Your provider’s willingness to advocate for you can play a huge role in resolving insurance issues.
appeal the denial
If your insurance claim is denied, don’t take it at face value. Insurers often rely on generic processes that don’t always align with complex medical conditions. Appealing a claim might take time and effort, but many initial denials are ultimately overturned.
Steps to file an appeal:
Request the reason for denial in writing if you have not received it. Insurers are legally required to provide this information.
Review your policy and gather evidence to support your case. Work with your healthcare provider to do this.
Prepare your appeal, including detailed explanations, medical records, and any supporting letters from your doctor. Your healthcare provider can assist with this.
Submit by the deadline specified in the denial notice. Missing this date could forfeit your chances of overturning the decision.
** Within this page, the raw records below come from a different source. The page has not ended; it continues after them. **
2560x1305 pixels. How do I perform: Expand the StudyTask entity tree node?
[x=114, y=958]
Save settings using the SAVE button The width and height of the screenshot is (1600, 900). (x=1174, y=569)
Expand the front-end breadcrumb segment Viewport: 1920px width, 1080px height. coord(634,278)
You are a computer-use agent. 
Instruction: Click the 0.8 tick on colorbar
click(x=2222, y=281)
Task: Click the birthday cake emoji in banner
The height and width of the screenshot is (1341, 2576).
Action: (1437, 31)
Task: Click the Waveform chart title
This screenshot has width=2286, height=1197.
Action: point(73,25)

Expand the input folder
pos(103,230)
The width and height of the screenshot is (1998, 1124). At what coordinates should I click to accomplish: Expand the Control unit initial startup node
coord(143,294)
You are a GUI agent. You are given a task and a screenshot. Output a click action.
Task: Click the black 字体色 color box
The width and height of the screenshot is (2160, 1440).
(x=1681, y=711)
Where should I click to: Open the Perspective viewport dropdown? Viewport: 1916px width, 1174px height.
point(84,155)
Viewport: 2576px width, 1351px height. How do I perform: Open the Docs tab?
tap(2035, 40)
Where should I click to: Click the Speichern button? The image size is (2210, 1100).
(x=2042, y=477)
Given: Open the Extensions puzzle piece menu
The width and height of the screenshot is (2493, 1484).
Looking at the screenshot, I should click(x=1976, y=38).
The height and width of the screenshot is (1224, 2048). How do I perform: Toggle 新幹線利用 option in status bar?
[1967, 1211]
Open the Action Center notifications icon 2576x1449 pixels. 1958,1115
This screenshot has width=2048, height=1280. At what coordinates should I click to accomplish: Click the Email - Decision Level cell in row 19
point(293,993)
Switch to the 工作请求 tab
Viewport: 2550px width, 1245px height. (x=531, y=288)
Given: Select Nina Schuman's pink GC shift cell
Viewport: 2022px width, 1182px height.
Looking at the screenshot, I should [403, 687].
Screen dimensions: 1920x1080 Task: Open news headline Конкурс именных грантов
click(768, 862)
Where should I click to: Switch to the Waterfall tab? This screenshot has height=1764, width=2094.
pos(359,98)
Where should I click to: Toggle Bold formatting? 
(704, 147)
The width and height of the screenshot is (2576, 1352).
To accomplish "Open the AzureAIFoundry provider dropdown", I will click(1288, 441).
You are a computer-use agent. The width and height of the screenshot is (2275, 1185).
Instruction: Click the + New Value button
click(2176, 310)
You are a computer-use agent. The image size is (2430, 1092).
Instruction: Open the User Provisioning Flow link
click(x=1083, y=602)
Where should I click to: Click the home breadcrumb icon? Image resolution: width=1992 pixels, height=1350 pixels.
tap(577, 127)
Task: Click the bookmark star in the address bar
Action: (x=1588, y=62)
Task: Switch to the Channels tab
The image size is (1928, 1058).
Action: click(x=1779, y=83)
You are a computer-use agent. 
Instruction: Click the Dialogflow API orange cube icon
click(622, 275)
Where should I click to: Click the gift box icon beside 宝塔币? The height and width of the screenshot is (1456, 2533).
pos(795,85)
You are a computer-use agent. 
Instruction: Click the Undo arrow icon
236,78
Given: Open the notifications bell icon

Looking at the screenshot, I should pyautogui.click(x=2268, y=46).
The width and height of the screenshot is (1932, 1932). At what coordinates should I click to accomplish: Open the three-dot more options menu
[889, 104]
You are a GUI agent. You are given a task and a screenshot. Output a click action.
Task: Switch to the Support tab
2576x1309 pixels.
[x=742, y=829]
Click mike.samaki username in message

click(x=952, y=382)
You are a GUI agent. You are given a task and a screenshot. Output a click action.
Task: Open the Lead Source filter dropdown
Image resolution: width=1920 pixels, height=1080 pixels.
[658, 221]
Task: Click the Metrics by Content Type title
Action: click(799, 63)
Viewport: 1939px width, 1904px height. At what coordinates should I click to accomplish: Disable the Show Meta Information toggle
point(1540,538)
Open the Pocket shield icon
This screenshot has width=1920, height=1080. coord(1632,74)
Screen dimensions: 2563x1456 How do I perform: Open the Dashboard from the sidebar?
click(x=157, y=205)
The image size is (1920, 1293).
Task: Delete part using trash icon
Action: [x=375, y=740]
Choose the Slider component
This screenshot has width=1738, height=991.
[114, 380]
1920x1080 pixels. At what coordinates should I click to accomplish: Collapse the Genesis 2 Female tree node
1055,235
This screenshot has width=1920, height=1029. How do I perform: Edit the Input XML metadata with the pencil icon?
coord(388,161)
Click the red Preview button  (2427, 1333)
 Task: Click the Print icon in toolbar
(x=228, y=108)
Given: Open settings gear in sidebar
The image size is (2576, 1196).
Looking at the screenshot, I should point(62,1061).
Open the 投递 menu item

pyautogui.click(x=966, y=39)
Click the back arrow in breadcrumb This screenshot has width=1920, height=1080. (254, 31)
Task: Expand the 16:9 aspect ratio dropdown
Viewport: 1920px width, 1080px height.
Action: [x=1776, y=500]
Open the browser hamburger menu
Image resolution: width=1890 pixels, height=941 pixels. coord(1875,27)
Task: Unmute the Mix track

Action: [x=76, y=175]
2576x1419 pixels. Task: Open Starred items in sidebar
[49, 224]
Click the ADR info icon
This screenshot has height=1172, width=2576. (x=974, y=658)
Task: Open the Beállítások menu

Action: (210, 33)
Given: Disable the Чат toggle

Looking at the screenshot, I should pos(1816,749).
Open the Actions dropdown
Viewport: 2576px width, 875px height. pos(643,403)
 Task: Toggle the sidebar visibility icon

Track your appeal’s progress, and don’t hesitate to follow up.
Many insurance companies have multiple levels of appeal—don’t stop after the first rejection.
seek professional help when needed
Sometimes, navigating insurance denials feels too complicated to handle alone, especially when chronic illness limits your energy and focus. If you’re feeling stuck or overwhelmed, consider enlisting professional help.
Resources to consider:
Patient Advocates: These professionals specialize in resolving insurance disputes and can provide invaluable support.
Case Managers or Social Workers: Often affiliated with hospitals or healthcare providers, they can guide you through the appeals process.
Legal Assistance: If your appeals are unsuccessful, legal intervention might be an option, especially if your insurer may have violated state laws.
While seeking help may add an initial cost, it can save you time, energy, and even money in the long run.
Need More Self-Advocacy Tips?
Find them in my upcoming Chronically Well offerings and read THIS blog post about 3 steps to advocate for yourself in the healthcare system.
Remember, a initial denial is not the end.
It’s easy to feel defeated when faced with a denial, but it’s important to hold onto hope. Insurance companies often deny claims. Don’t give up because you don’t want to deal with it. I am urging you to advocate for what you need in the healthcare system with the support of your healthcare providers.
Persistence, organization, and advocacy can turn the tide in your favor.
Think of every step as an opportunity to build your case and empower your voice. Whether it’s organizing your documents, leveraging your healthcare provider’s support, or pursuing an appeal with confidence, you have the tools to push back.
What steps can you take to advocate for yourself when dealing with a health insurance denial?